In light of anecdotal evidence and Moz’s latest industry salary survey that showed female digital marketers with the same level of education and experience as their male counterparts are paid less, WordStream analyzed its most recent customer satisfaction data regarding WordStream’s male and female account service reps. Looking at the satisfaction scores for individual account representatives broken down by gender and account performance was revealing.
Across the board, female account reps received below average satisfaction scores, and every single male account representative received higher satisfaction scores than the highest rated female (as shown in the chart above).
To answer the question of whether men are just better at making AdWords recommendations than women, WordStream pulled performance data its AdWords Grader tool for the accounts included in the survey. They looked at aggregate grades for the accounts overseen by male and female reps. Lo and behold, the accounts supported by female reps had higher AdWords Grader scores than those managed by men — by 19 percent.
So at what account performance levels were women being most undervalued? For those accounts with mid-level performance grades. The WordStream team divided the accounts by AdWords Grader scores and found nearly a full point spread between male and female scores by accounts in the middle. These accounts gave male reps their highest ratings, and gave female reps their lowest rating. “For these “average performing” accounts, it would seem that that men client service managers more often than not, receive the benefit of the doubt where as women client service managers are far less likely to get a pass,” wrote Larry Kim, CTO and founder of WordStream, and author of the study.
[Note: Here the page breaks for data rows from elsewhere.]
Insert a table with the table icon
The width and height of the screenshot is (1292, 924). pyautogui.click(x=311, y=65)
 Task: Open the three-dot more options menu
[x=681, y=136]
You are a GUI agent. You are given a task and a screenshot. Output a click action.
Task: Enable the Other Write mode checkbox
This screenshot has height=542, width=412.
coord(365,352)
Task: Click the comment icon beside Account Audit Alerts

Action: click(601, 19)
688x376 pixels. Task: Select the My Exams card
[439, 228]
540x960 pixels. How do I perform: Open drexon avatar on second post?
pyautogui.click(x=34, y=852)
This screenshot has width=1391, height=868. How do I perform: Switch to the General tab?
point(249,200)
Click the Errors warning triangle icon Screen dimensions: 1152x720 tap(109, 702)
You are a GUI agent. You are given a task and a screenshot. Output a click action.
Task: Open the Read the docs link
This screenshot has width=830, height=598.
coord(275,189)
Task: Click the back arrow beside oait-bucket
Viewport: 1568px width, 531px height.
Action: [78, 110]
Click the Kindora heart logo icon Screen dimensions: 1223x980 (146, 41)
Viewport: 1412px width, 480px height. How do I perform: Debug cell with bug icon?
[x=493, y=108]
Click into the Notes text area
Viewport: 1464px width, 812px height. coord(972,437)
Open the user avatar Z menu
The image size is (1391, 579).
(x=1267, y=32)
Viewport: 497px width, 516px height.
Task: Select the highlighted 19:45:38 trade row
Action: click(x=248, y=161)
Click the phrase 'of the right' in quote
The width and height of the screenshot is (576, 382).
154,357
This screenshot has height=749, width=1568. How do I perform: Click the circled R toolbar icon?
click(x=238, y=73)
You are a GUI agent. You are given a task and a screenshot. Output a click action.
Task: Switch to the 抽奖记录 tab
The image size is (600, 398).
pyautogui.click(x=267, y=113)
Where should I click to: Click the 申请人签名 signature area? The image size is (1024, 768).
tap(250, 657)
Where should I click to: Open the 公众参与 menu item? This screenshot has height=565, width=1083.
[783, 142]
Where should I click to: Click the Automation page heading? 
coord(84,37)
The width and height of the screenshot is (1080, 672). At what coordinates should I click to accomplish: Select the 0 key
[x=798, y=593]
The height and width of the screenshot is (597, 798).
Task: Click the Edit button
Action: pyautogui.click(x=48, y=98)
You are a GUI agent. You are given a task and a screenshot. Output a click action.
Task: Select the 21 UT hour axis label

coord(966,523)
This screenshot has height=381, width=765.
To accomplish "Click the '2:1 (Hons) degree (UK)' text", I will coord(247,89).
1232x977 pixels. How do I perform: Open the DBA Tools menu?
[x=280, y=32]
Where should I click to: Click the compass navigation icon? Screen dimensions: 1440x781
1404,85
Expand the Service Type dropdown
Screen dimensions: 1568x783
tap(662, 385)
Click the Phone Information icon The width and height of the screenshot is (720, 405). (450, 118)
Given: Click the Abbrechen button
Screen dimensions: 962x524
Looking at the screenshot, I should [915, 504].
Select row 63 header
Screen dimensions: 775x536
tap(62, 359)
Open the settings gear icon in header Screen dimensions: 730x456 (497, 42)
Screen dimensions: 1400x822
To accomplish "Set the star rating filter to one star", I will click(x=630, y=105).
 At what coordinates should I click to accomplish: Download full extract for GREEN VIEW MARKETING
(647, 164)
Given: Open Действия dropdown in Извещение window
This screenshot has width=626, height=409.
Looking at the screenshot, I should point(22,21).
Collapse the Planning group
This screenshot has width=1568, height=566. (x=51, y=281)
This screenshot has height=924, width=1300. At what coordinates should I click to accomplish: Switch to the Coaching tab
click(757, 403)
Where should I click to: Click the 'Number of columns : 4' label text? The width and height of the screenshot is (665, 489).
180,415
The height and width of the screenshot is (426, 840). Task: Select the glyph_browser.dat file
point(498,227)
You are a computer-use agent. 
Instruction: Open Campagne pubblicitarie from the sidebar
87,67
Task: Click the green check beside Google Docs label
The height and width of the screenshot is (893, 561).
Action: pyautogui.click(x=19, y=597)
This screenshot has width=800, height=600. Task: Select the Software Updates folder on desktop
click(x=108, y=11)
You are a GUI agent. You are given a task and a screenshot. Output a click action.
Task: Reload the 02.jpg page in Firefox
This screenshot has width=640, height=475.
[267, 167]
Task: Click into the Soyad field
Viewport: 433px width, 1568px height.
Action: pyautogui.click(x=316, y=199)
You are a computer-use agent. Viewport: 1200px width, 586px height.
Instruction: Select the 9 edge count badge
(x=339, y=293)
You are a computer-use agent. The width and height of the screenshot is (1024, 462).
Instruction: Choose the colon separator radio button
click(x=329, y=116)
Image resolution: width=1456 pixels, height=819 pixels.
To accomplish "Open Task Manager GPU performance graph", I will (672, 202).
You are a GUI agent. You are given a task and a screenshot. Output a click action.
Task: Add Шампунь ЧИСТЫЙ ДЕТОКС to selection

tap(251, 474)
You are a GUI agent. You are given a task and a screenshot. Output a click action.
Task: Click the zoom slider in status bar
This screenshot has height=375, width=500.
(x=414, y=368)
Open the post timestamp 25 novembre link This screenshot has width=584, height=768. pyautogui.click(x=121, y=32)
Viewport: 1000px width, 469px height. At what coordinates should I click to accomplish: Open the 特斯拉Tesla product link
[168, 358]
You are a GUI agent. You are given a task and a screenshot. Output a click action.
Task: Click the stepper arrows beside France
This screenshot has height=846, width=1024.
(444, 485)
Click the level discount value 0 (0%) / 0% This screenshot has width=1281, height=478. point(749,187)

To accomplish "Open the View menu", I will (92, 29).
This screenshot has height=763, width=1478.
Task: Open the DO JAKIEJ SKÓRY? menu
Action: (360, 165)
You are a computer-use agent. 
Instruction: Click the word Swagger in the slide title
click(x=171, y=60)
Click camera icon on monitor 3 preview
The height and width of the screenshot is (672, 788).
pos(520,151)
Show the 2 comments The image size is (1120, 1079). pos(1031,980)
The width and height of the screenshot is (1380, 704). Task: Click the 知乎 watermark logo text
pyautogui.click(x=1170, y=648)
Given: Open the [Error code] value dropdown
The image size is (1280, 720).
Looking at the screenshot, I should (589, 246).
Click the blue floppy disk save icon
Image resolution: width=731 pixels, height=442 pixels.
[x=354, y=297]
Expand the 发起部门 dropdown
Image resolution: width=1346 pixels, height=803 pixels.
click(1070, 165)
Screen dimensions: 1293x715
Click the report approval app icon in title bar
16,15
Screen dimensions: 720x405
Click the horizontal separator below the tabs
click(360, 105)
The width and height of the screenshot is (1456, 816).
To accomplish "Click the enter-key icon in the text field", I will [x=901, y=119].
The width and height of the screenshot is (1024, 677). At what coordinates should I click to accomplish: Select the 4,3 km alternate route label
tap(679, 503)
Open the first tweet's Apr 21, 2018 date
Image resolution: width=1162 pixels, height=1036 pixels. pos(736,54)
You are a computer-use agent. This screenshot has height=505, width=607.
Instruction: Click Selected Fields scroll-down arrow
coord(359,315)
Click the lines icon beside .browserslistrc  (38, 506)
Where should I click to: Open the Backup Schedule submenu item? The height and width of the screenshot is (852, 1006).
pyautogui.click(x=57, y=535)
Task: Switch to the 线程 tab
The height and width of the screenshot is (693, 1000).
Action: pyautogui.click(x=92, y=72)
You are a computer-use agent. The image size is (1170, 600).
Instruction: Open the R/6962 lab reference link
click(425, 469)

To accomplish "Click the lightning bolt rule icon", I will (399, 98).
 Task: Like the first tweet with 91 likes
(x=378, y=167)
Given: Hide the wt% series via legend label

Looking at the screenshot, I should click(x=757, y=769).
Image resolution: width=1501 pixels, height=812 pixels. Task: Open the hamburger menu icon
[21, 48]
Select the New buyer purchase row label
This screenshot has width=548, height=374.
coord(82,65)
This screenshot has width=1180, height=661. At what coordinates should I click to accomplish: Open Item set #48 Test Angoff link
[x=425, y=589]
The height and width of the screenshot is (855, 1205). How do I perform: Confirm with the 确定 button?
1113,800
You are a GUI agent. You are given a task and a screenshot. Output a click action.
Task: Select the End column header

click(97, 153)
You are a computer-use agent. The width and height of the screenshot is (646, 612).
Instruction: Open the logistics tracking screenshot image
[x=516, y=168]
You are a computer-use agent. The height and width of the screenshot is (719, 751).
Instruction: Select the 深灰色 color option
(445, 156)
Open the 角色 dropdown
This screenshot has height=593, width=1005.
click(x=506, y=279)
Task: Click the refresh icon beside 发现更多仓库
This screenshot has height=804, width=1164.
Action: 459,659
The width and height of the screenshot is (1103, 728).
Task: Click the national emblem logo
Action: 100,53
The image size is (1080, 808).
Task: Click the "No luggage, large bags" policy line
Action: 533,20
And again, across the board from the highest peforming accounts to the lowest, women reps were rated below their male counterparts. In fact, the male reps for the worst performing accounts still got better scores than female reps on the best performing accounts. What really stood out was the spread between male and female reps given by average-performing accounts.
What’s interesting, is that the gender bias was more pronounced among female clients. Female clients gave male reps higher scores and female reps lower scores than the male clients did. Male reps also received higher scores from female clients than from male clients. Essentially, while both male and female clients undervalue female account reps, the degree is higher among female clients.
The anecdotes from WordStream’s female customer service reps here are telling, with some blaming the fact that women “may not always exude confidence the way a male does” and another adding matter of factly that when clients ask for a second opinion about a recommendation, she gets a male rep on the phone to repeat her advice and “Usually, they are quick to accept it coming from a guy”.
Obviously, we’re all in this industry together and recognizing the subtle forms of gender bias among us is the first step toward equalizing the playing field. This study should help move the conversation forward.